Debezium Series, Part 6: Handling Schema Changes

What happens when someone alters a table. DDL propagation, Schema Registry integration, breaking vs non-breaking changes, and strategies to evolve without downtime.

Schema changes are inevitable. Columns get added, renamed, or dropped as applications evolve. In a traditional batch pipeline, a schema change is a scheduled event — you update the ETL script and rerun. In a CDC pipeline, schema changes happen in the middle of a live stream and must be handled without dropping data or breaking consumers.

What Happens on a Schema Change

When a table schema changes, Debezium detects it through the replication log and updates the Kafka message schema accordingly.

For PostgreSQL, the schema is embedded in each message (or registered in Schema Registry). When a column is added, subsequent events include the new column. For MySQL, the DDL statement is recorded in the schema history topic and replayed on connector restart.

The core problem: consumers that were built against the old schema may break when they encounter new schema events.

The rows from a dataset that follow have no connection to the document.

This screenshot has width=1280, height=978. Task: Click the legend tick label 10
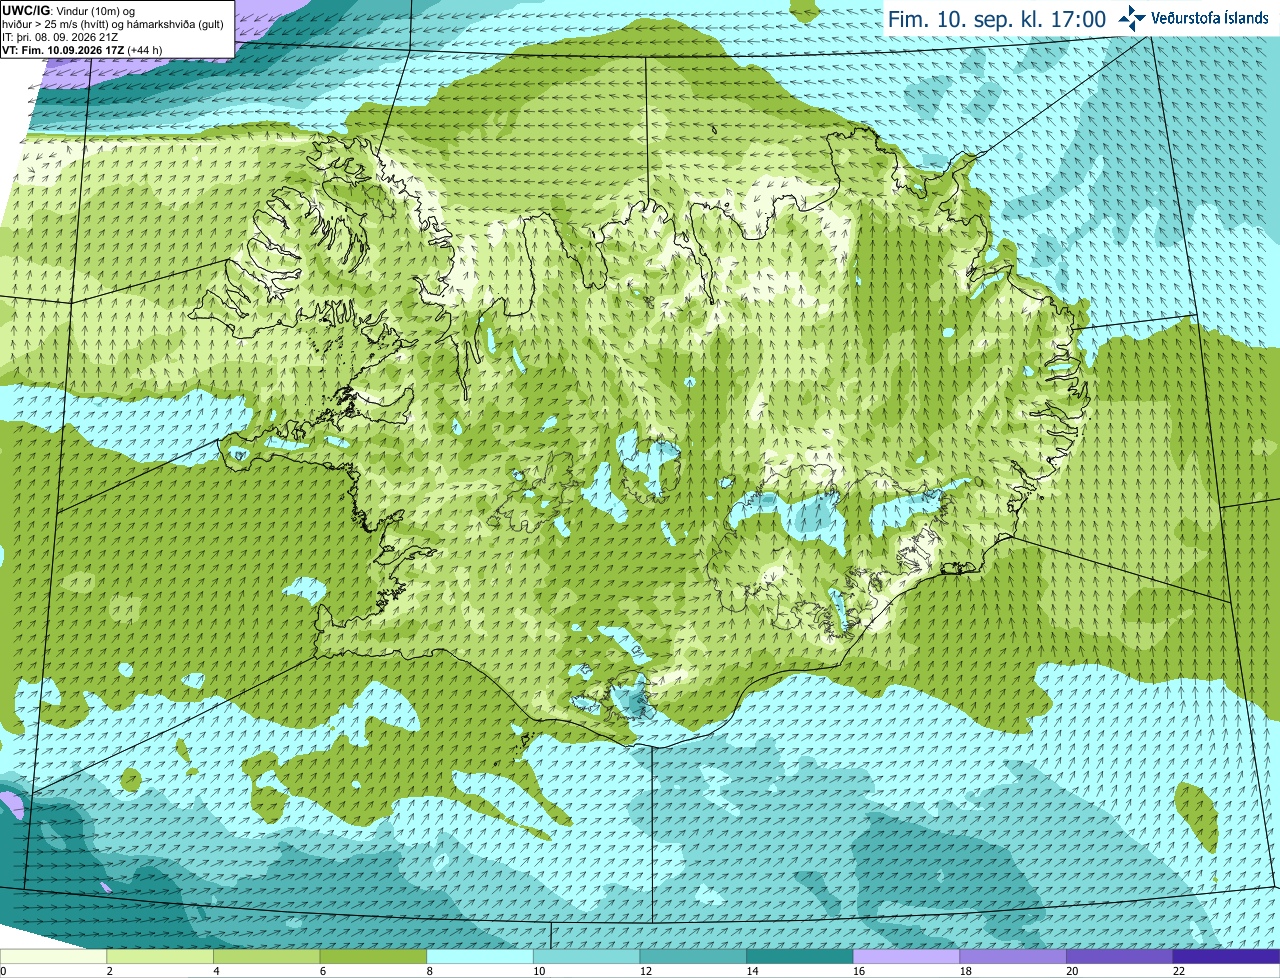pos(539,971)
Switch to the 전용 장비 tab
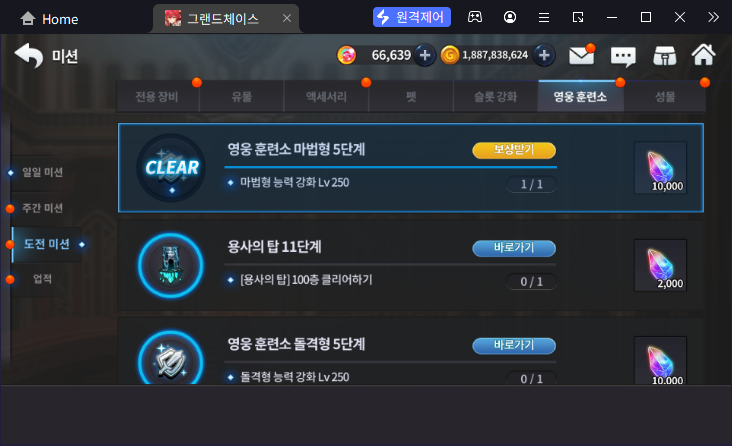 pyautogui.click(x=157, y=97)
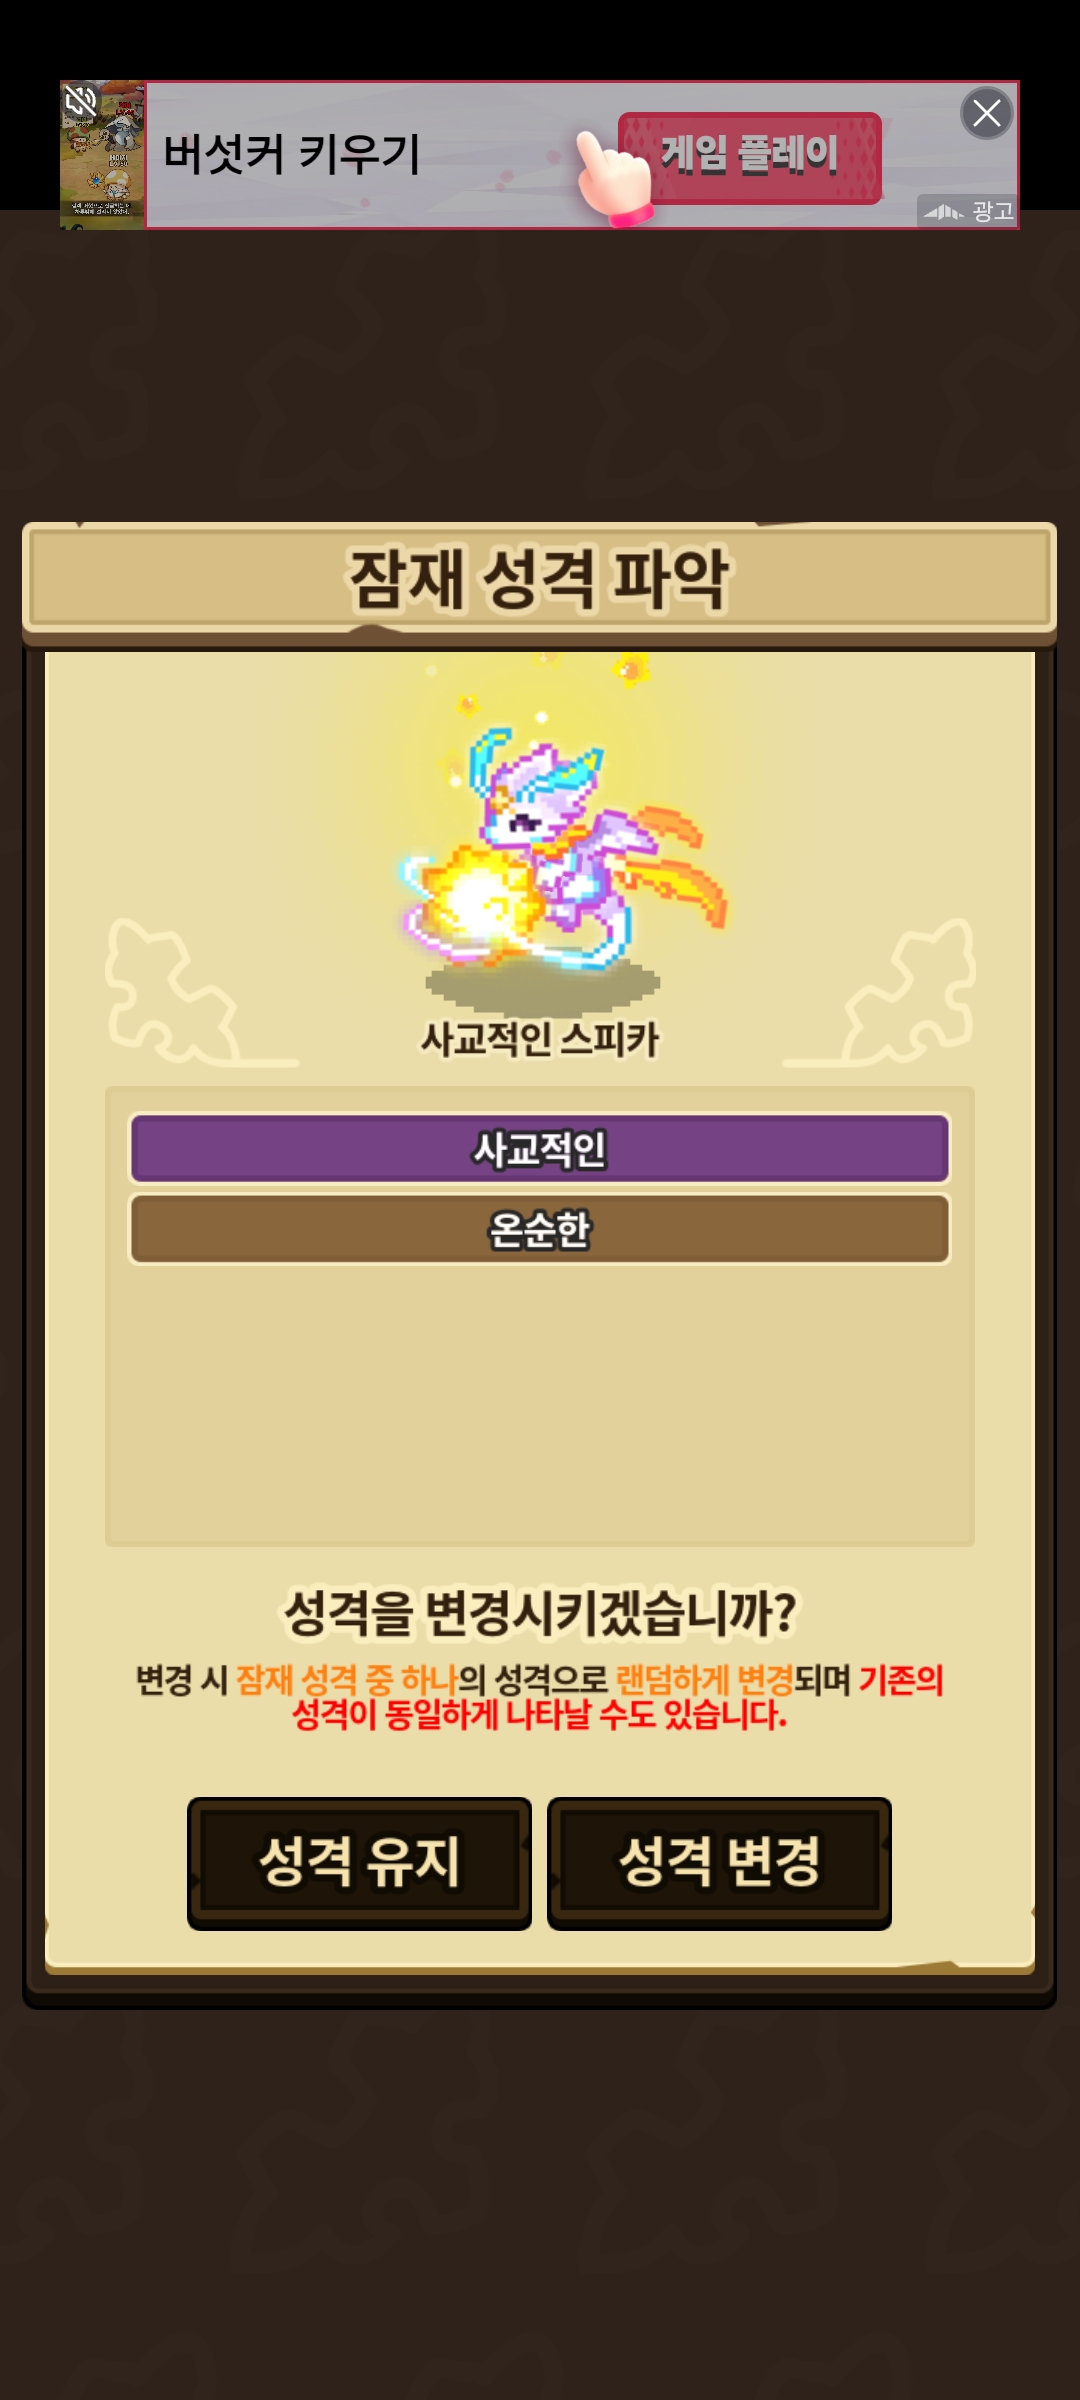Screen dimensions: 1080x2400
Task: Tap the ad network logo beside 광고
Action: 942,211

Non-Breaking vs Breaking Changes

Non-Breaking Changes (Safe)

These changes do not break existing consumers:

ChangeImpact
Add a nullable column with defaultNew field appears in after; old consumers ignore unknown fields
Add a new tableNew topic created; existing consumers unaffected
Increase column length (e.g., VARCHAR(50) → VARCHAR(200))No change to event structure
Add an indexNot visible in events

Breaking Changes (Dangerous)

These changes can break existing consumers:

ChangeImpact
Drop a columnField disappears from events; consumers expecting it fail
Rename a columnOld field gone, new field appears; consumers using old name break
Change column type (e.g., INT → TEXT)Value type in event changes; consumers fail on deserialization
Add a NOT NULL column without a defaultInsert events start carrying the new field as required

Schema Registry Integration

Without Schema Registry, every Debezium message embeds its full schema — which is verbose and makes schema evolution harder to coordinate. With Schema Registry, schemas are registered centrally and messages carry only a compact schema ID.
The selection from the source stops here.